Le matin, quand je vais travailler, on voit les voit déjà à l’affut. Pas toujours bien réveillés, ils sursautent au moindre bruit. En général, ce sont deux chats noirs qui sont de sortie. Un peu plus loin, il y a jusqu’à trois chats qui squattent parfois derrière une fenêtre à regarder passer les voitures.
Quand je suis chez moi en journée, je vois souvent un chat blanc sur le parking qui se prélasse sur le macadam chauffé par le soleil. Dans le même coin, il n’est pas rare non plus de voir un chat tigré qui semble préférer marcher dans l’herbe et qui se plait à aller et venir dans les jardins des propriétés voisines.
Quand je prends ma voiture, je suis toujours vigilant, car plus d’une fois je me suis retrouvé à devoir piler parce qu’un chat trop pressé de traverser n’avait pas compris qu’il ne pouvait pas rivaliser avec la voiture. Alors ils accélèrent le rythme auquel ils agitent leurs petites pattes pour avancer, c’est très drôle à voir mais parfaitement inefficace…

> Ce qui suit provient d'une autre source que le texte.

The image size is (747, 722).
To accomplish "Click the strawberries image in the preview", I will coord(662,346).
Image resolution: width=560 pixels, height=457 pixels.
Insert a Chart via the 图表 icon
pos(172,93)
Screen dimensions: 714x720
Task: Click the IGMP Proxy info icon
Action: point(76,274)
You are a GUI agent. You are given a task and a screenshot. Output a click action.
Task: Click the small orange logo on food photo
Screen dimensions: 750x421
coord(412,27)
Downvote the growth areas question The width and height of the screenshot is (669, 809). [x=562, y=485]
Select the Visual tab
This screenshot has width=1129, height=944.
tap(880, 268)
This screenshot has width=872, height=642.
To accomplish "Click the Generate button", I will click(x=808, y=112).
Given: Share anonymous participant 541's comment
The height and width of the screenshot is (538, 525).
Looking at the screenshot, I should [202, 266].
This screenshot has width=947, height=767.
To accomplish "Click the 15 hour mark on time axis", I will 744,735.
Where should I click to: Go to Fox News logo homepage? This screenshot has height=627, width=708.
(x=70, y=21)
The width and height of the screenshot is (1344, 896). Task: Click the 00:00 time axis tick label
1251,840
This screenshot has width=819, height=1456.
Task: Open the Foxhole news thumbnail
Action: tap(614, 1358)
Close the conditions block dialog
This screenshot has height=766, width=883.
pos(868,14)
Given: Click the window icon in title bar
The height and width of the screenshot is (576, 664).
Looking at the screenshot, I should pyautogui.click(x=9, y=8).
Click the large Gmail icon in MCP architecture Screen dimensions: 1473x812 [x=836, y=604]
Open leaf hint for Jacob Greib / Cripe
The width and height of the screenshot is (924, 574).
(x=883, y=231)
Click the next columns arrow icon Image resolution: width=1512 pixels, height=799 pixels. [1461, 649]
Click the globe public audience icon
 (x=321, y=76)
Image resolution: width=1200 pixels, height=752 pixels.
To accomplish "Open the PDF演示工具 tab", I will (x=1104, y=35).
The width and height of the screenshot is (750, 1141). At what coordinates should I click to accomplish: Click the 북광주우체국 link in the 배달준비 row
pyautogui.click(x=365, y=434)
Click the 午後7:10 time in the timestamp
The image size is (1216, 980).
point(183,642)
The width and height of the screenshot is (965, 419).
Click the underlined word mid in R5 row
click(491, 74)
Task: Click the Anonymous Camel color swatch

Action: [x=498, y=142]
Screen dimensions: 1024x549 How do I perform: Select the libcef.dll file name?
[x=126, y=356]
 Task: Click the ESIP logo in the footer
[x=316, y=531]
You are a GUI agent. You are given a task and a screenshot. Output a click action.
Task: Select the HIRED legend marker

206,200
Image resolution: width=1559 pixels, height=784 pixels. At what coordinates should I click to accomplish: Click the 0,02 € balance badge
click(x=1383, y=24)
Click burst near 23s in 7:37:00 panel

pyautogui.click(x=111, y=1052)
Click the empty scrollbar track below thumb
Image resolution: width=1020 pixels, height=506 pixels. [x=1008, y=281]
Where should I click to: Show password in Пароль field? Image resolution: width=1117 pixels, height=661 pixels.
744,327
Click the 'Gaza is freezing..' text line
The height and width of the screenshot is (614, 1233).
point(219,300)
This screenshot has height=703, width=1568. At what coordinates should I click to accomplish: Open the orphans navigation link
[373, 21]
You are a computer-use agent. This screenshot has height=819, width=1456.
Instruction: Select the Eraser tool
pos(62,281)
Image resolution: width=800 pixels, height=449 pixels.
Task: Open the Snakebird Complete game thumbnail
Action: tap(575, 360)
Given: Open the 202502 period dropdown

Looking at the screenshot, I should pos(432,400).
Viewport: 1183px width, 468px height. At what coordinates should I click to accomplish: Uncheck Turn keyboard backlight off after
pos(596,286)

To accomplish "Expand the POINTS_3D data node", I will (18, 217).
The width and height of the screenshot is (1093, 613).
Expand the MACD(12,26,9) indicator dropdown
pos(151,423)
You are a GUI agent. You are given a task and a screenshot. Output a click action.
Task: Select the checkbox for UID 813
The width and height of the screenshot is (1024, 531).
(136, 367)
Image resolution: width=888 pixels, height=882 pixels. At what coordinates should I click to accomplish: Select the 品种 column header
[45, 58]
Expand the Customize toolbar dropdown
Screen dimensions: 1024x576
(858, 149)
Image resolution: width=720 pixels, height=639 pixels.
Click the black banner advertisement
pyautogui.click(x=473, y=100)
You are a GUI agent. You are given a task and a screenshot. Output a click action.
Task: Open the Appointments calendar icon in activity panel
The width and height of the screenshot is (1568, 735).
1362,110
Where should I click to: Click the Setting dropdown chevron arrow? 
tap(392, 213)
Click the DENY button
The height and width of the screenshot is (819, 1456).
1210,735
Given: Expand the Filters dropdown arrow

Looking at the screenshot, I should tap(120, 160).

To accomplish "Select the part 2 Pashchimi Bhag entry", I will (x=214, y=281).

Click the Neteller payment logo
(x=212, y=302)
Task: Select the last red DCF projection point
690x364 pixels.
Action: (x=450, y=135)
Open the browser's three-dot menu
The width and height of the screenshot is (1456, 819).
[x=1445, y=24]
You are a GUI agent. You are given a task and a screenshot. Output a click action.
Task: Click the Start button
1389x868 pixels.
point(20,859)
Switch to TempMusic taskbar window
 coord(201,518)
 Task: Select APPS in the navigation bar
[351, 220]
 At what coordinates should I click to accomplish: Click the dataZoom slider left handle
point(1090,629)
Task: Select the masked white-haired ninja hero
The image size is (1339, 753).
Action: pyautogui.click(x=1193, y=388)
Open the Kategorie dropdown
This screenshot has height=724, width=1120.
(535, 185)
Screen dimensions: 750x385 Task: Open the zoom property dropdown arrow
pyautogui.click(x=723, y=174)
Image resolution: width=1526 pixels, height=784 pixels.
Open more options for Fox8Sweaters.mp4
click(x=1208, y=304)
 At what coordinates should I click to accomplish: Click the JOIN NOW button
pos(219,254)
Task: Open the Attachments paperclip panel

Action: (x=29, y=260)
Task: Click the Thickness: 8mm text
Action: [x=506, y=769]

Mais ce que je préfère, c’est encore le soir quand je vois les deux chats tachetés du quartier qui observent le monde, l’un coincé derrière un grillage à une fenêtre, l’autre coincé sur son balcon. Et à chaque fois, ces deux là me regardent passer avec la même tête de bête curieuse. Ca a le don de me faire sourire systématiquement et de me remettre bonne humeur après une longue journée de travail.